HHS has announced a new value-based payment and care delivery model to encourage better oncology care.

The Oncology Care Model will invest in physician-led practices and encourage participating practices "to improve care and lower costs through episode-based, performance-based payments that financially incentivize high-quality, coordinated care."

Under the new model, physicians will receive performance-based payments for addressing the "complex care needs" of patients receiving chemotherapy, and they will be rewarded for improving the health outcomes of that population.

The Patient Protection and Affordable Care Act initiative will include 24-hour access to practitioners for beneficiaries undergoing treatment and focus on improving quality through physicians providing coordinated, person-centered care.
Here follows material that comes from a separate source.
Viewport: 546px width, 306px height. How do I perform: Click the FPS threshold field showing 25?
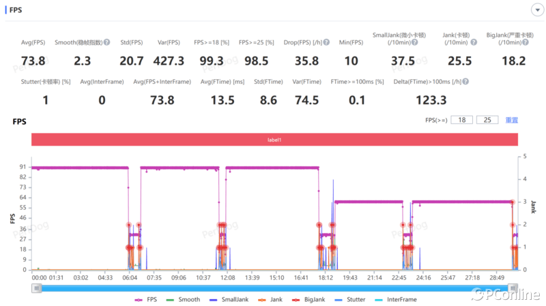tap(487, 120)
"Based on feedback from the medical, consumer and business communities, we are launching this new model of care to support clinicians' work with their patients," Patrick Conway, MD, CMS CMO and deputy administrator for innovation and quality, said in a news release. "We aim to provide Medicare beneficiaries struggling with cancer with high-quality care around the clock and to reward physicians for the value, not volume, of care they provide. Improving the way we pay providers and deliver care to patients will result in healthier people."

CMS is now seeking the participation of other payers in the model, including commercial insurers, Medicare Advantage plans, state programs and Medicaid managed care plans.

"With the Oncology Care Model, CMS has the opportunity to achieve three goals in the care of this medically complex population who are facing a cancer diagnosis: better care, smarter spending, and healthier people," Dr. Conway added in the news release. "As a practicing physician and son of a Medicare beneficiary who died from cancer, I know the importance of well-coordinated care focused on the patient's needs."

The news comes about a month after HHS announced ambitious goalsfor the healthcare industry, stating it wants 50 percent of Medicare payments based on how well patients are cared for by 2018, which was the first time in the history of the Medicare program such explicit goals have been set for alternative payment models.